__Exercise directions__.
Could you copy exactly the lines from the one containing "Task: Click the word" through the last line of the records below, leaving out any pictures?

══════════

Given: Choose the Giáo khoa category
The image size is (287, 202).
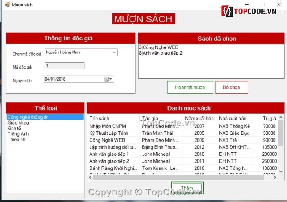Looking at the screenshot, I should [x=18, y=122].

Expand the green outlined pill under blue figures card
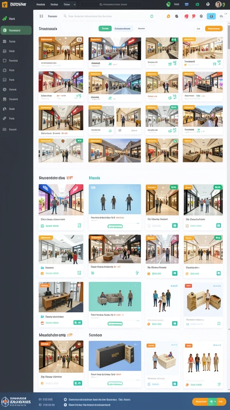click(115, 227)
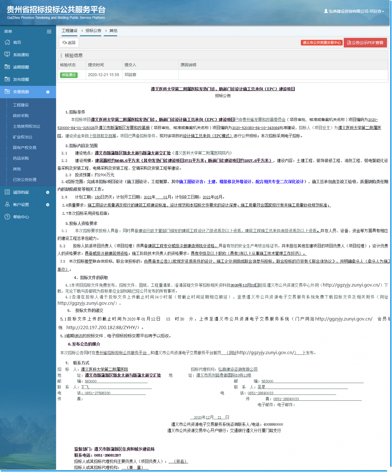Open 遵义市公共资源交易中心 link button
The image size is (392, 472).
click(321, 43)
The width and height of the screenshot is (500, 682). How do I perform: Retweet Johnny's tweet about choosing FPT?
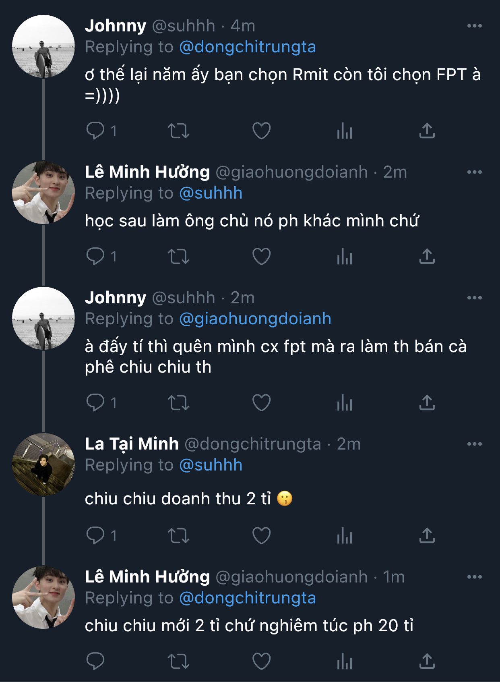[x=178, y=131]
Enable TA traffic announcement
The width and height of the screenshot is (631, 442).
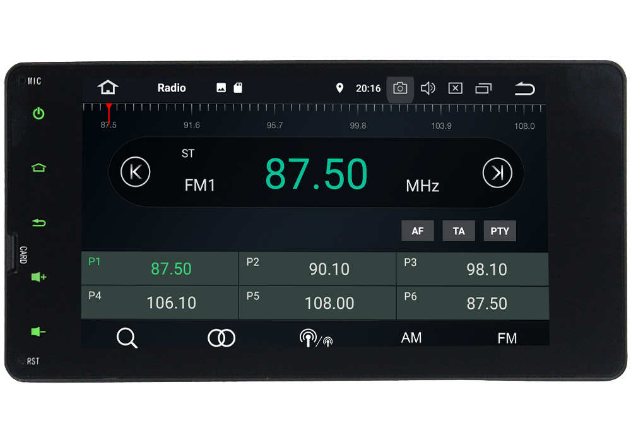pos(459,231)
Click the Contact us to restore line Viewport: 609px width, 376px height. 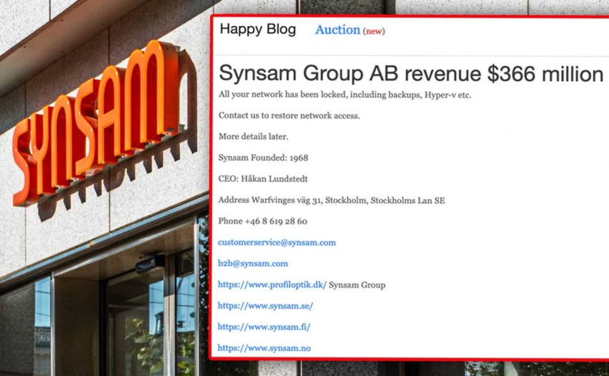(x=289, y=116)
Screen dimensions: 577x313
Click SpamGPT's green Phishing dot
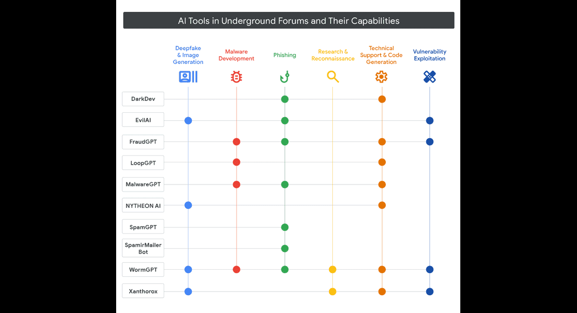(x=285, y=227)
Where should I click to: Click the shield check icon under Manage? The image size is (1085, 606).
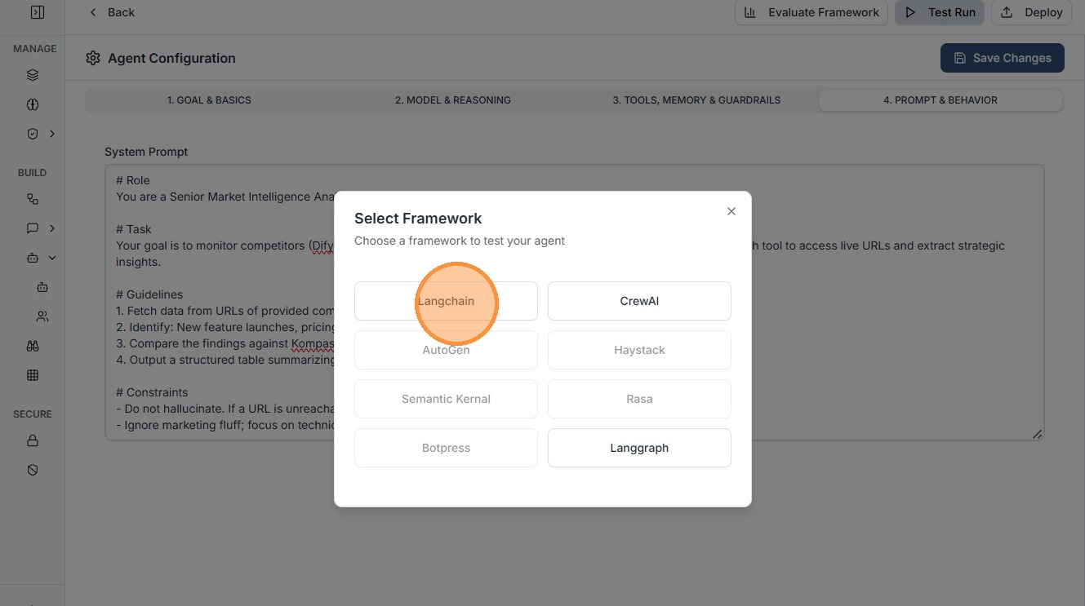click(33, 134)
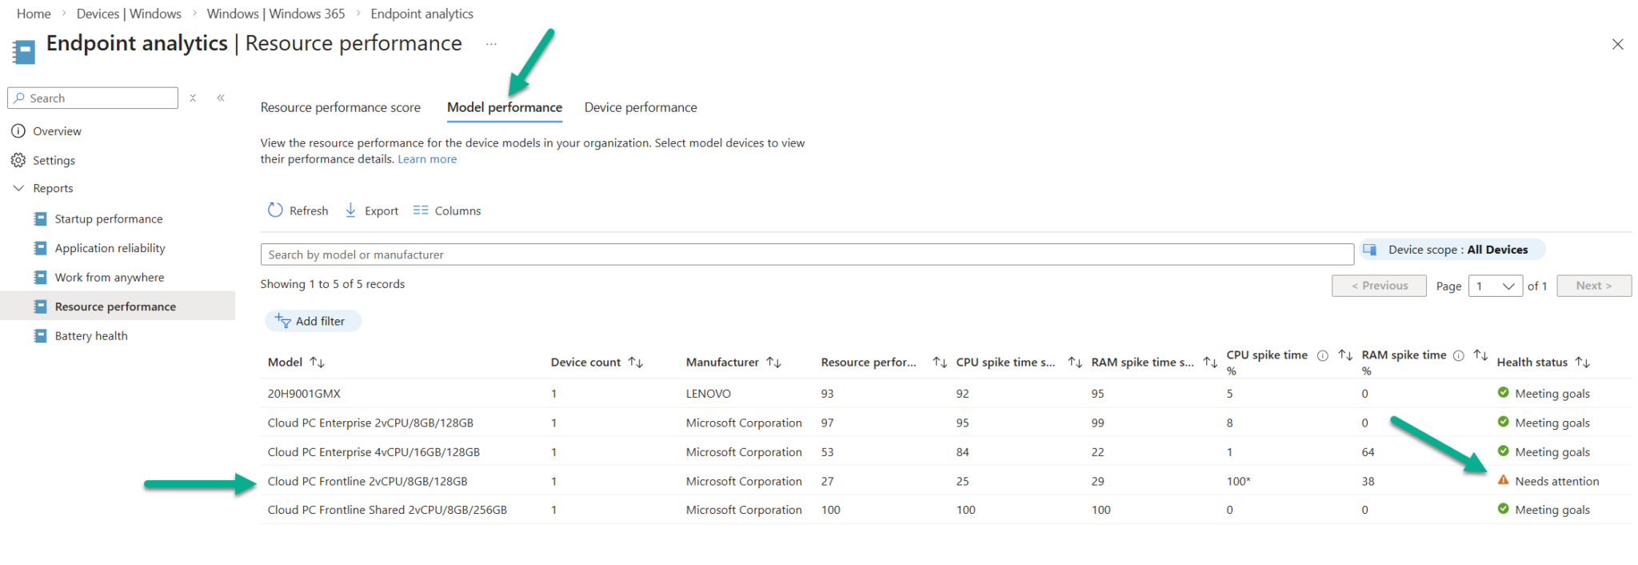Sort table by Model column arrows
This screenshot has height=565, width=1638.
point(318,363)
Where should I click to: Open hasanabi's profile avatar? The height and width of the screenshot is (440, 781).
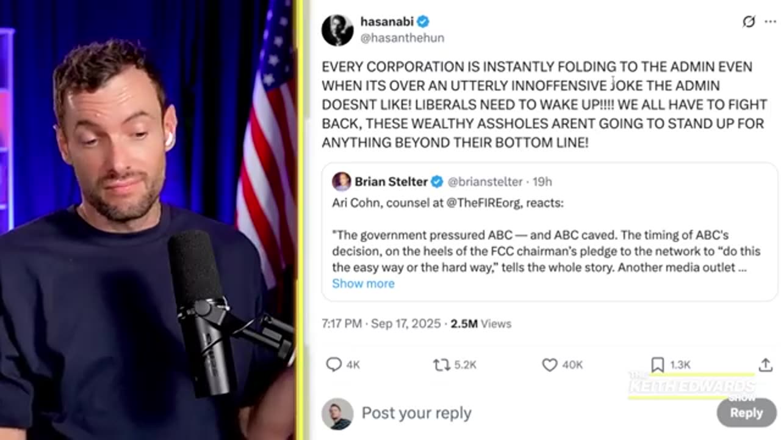pos(337,30)
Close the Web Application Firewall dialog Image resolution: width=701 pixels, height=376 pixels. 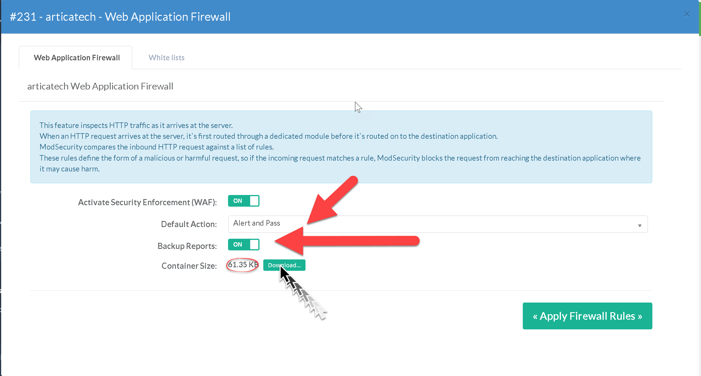686,14
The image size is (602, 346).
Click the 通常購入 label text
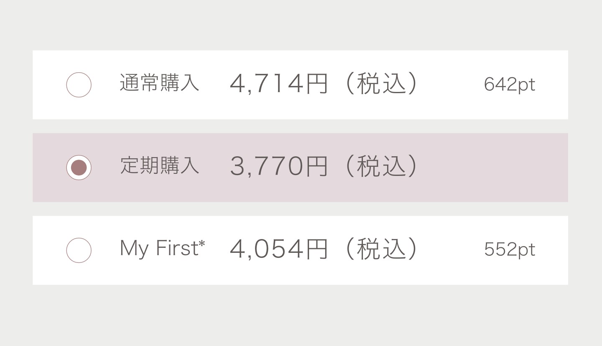coord(160,84)
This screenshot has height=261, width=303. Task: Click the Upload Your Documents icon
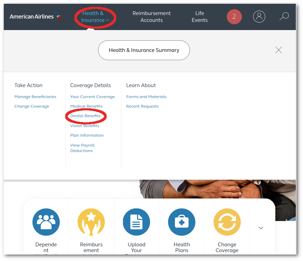tap(136, 222)
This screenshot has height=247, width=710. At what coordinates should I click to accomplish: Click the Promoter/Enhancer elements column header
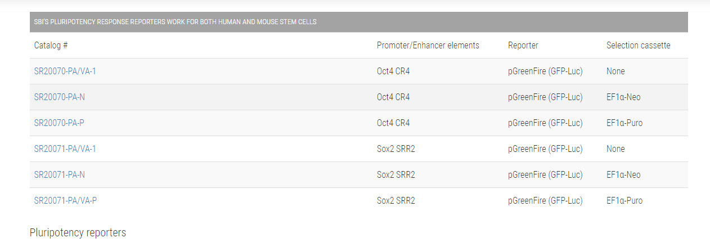(428, 46)
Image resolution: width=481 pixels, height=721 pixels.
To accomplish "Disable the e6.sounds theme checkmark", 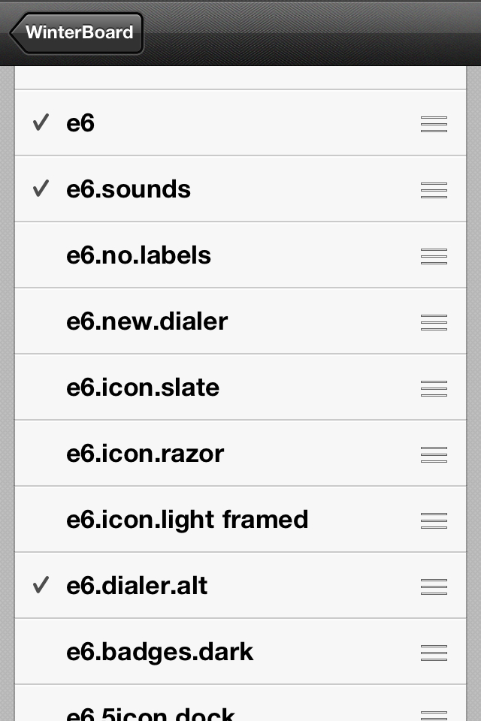I will 41,189.
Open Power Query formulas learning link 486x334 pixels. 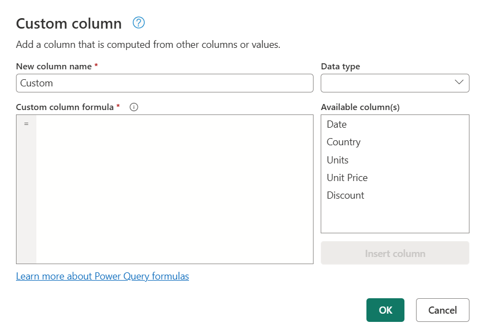[102, 276]
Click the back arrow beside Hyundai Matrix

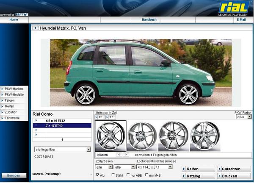(x=35, y=28)

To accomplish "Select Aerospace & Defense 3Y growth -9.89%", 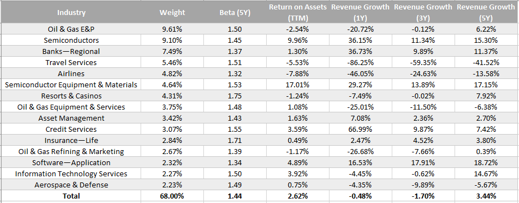I will (423, 185).
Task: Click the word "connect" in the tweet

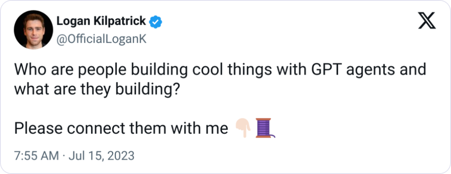Action: (x=92, y=128)
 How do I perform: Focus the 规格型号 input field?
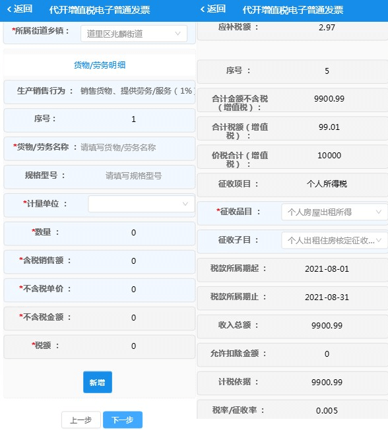[133, 175]
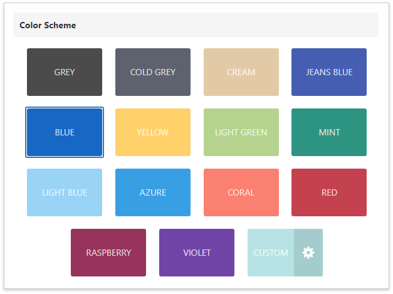Click the selected Blue scheme tile

coord(65,132)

══════════

__Worked solution__.
Task: Click the word "connect" in the tweet

Action: (x=92, y=128)
 How do I perform: Focus the 规格型号 input field?
[133, 175]
Click the selected Blue scheme tile

coord(65,132)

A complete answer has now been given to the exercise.